29- Chairmate UAS

20 2 0
                                    

Ujian akhir semester merupakan salah satu hal yang menjadi momok bagi para siswa, termasuk bagi kami para murid di sekolah anti mainstream. Setiap siswa dituntut untuk memahami berbagai macam materi pelajaran selama satu semester yang telah disampaikan oleh guru. Belum lagi dengan ruangan dan bangku untuk ujian di sekolah kami yang menganut sistem acak-mengacak dalam setiap kelasnya.

Contoh: absen 25 dari kelas 8A dipasangkan dengan absen 25 dari kelas 7A di dalam kelas 9A.

Sistem acak-mengacak seperti itu rupanya selalu sukses memicu adrenalin kami. Adrenalin ketika kami diuji dalam sebuah ruang kelas baru, apa lagi dengan pengawas yang hobi membawa nuansa horor.
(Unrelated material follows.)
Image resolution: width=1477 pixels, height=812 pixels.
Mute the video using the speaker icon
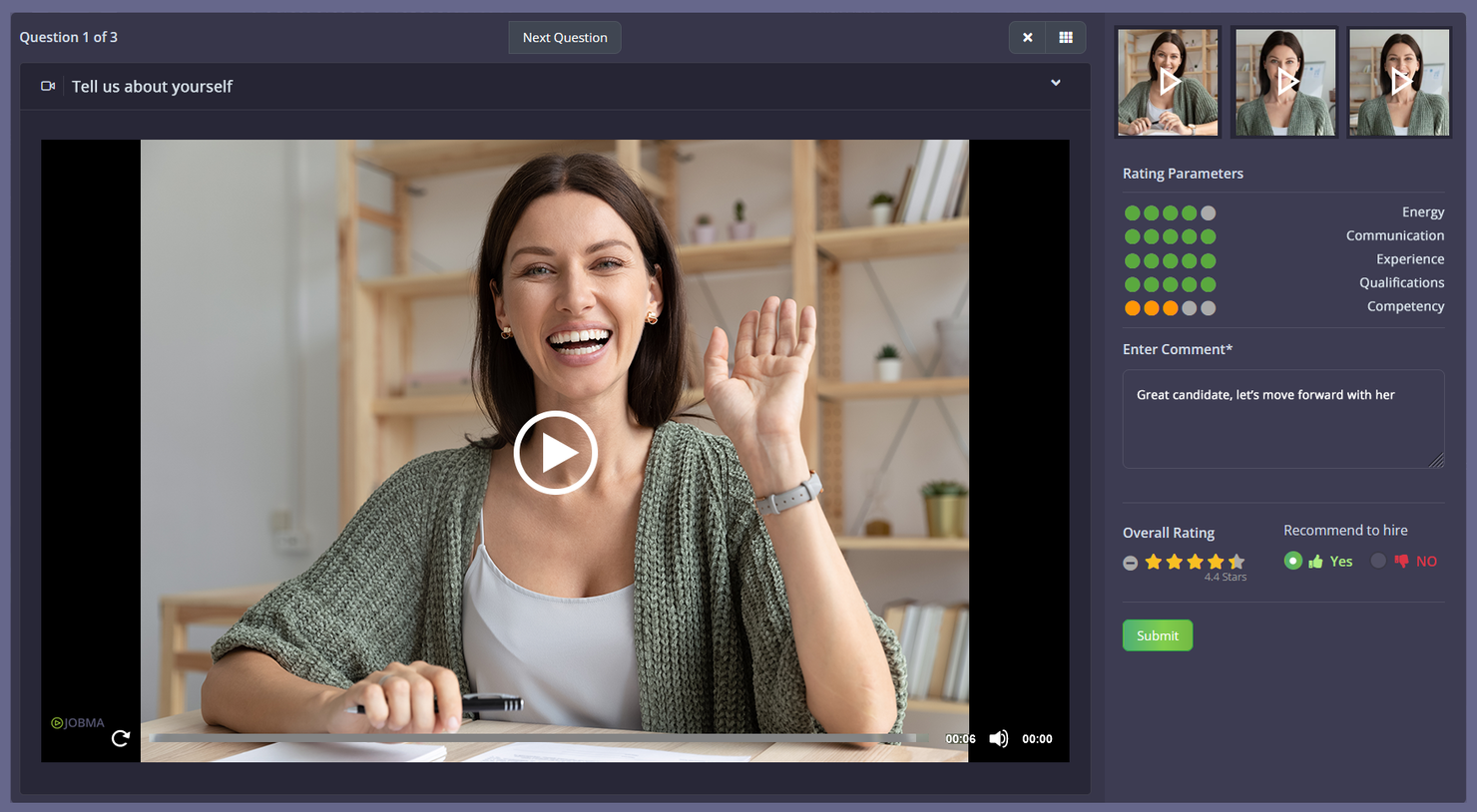click(998, 738)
Adrenalin saat kami harus mengerjakan berpuluh-puluh soal bersama dengan manusia-manusia baru, termasuk manusia yang duduk berdampingan dengan kami, alias chairmate kami.

Bicara mengenai chairmate, saya memiliki sepenggal cerita seru tentang manusia yang pernah duduk sebangku dengan saya ini ketika ujian akhir semester. Sebut saja dia Uki, manuisa bergender cowo yang tingkat kesengklekannya hampir menyerupai The Campret. Ketika itu, saya masih duduk di bangku kelas delapan, dan Uki duduk di bangku kelas tujuh.

~*~

Pagi itu saya masuk ke ruangan kelas 9A, karena saya mendapatkan jatah untuk mengerjakan soal ujian di ruangan tersebut. Setelah masuk, saya langsung mencari meja yang sesuai dengan nomor absen saya. Bangku tersebut terletak di baris nomor dua yang tepat berada di sisi tembok. Saya langsung menempati kursi tersebut dengan segera.
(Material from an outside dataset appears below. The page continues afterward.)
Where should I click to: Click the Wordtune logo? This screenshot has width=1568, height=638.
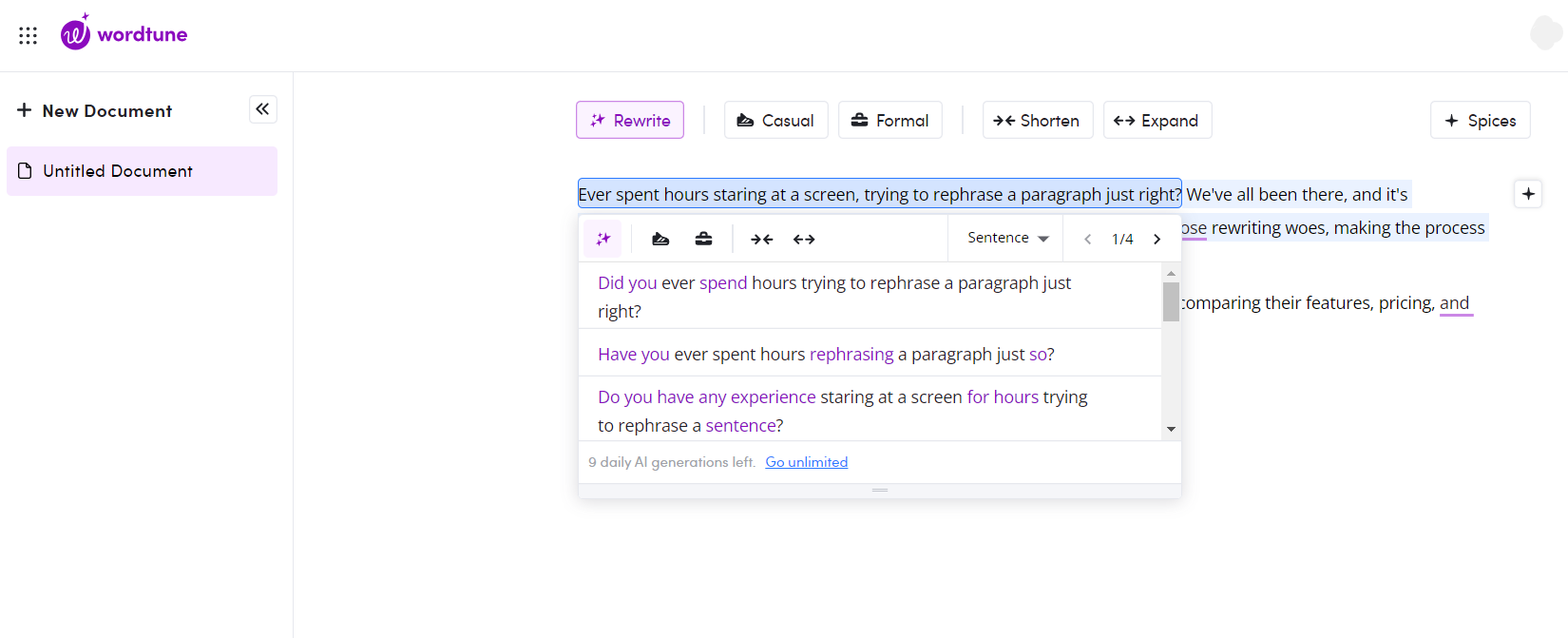[124, 34]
"Eh, Nindy! Lo di belakang gue ternyata!" seru saya melihat Nindy yang ternyata menempati meja di baris ketiga, tepat di belakang saya.

"Woah, iya dong. Lo duduk sama siapa, Zel?" balasnya antusias.

"Gak tau nih, katanya sih sama yang namanya Uki gitu tapi gue gak kenal dia siapa," jawab saya seadanya.

Sebelumnya, saya memang sudah tahu akan duduk dengan siapa untuk masa-masa ujian ini, karena sehari sebelum masa ujian dimulai, seperti biasa saya dan teman-teman kelas saya selalu memeriksa kelas yang nantinya akan kami tempati untuk ujian. Sekaligus memeriksa siapa yang akan menjadi partner semeja kami yang nama dan nomor absennya sudah tertempel di meja setiap ruang kelas. Mungkin karena kami adalah para manusia yang punya hobi kepoan, jadi kami melakukan ini semua.

"Kalo lo sama siapa, Nin?" saya balik tanya.

"Gue sama Angger, gak tau juga siapa nih," jawab Nindy dengan ekspresi yang sama dengan saya ketika saya menjawab pertanyaan serupa.

Beberapa detik kemudian, seorang cowo berkulit sawo matang dengan penampilan yang agak acak-acakan tiba-tiba datang menuju meja saya. Rupanya itu, si cowo yang bernama Uki. Saya membuka jalan untuk dia masuk ke kursi disamping saya, yang paling bersisian dengan dinding.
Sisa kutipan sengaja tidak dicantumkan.